═════ WORKING DATA ═════
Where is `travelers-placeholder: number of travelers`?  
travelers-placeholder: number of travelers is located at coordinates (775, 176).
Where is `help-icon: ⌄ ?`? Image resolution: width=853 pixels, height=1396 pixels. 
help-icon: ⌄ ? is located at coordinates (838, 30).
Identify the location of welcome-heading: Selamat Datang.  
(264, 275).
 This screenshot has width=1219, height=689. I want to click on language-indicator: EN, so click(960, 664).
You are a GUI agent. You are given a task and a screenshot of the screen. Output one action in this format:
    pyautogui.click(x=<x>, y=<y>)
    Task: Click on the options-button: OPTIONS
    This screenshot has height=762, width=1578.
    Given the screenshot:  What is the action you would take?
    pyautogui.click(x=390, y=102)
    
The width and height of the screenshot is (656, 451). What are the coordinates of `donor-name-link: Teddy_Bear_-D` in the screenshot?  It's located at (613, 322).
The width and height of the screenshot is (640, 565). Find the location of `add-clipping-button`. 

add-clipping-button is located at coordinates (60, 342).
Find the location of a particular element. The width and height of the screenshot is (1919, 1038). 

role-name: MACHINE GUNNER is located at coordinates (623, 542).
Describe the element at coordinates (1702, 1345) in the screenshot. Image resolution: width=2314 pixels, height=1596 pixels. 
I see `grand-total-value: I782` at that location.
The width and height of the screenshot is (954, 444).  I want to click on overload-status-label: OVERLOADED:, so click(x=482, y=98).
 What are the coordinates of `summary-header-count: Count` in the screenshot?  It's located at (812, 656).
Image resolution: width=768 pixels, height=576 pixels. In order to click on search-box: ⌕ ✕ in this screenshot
═════
## ACTIVITY
Could you copy out the records above word for word, starting at the line with "pixels, height=1396 pixels." and ending with the line with "role-name: MACHINE GUNNER", both of those lines included?

## TASK RESULT
Where is `help-icon: ⌄ ?`? Image resolution: width=853 pixels, height=1396 pixels. 
help-icon: ⌄ ? is located at coordinates (838, 30).
Identify the location of welcome-heading: Selamat Datang.  
(264, 275).
 This screenshot has width=1219, height=689. I want to click on language-indicator: EN, so click(960, 664).
You are a GUI agent. You are given a task and a screenshot of the screen. Output one action in this format:
    pyautogui.click(x=<x>, y=<y>)
    Task: Click on the options-button: OPTIONS
    This screenshot has height=762, width=1578.
    Given the screenshot:  What is the action you would take?
    pyautogui.click(x=390, y=102)
    
The width and height of the screenshot is (656, 451). What are the coordinates of `donor-name-link: Teddy_Bear_-D` in the screenshot?  It's located at (613, 322).
The width and height of the screenshot is (640, 565). Find the location of `add-clipping-button`. 

add-clipping-button is located at coordinates (60, 342).
Find the location of a particular element. The width and height of the screenshot is (1919, 1038). 

role-name: MACHINE GUNNER is located at coordinates (623, 542).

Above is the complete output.